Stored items
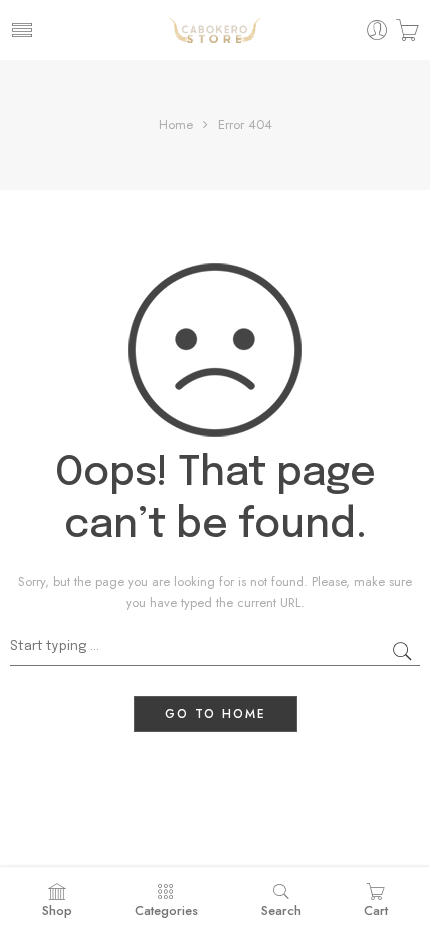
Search (281, 910)
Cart (376, 910)
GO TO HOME (215, 714)
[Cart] (407, 30)
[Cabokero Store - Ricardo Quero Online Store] (215, 30)
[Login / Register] (377, 30)
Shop (57, 910)
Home (176, 124)
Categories (166, 910)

→ TASK REQUIREMENTS: Exactly the lines from the one with "Cart (376, 910)" through the final line of the entries are to be returned, both ends included.

→ ANSWER FOR THIS EXERCISE:
Cart (376, 910)
GO TO HOME (215, 714)
[Cart] (407, 30)
[Cabokero Store - Ricardo Quero Online Store] (215, 30)
[Login / Register] (377, 30)
Shop (57, 910)
Home (176, 124)
Categories (166, 910)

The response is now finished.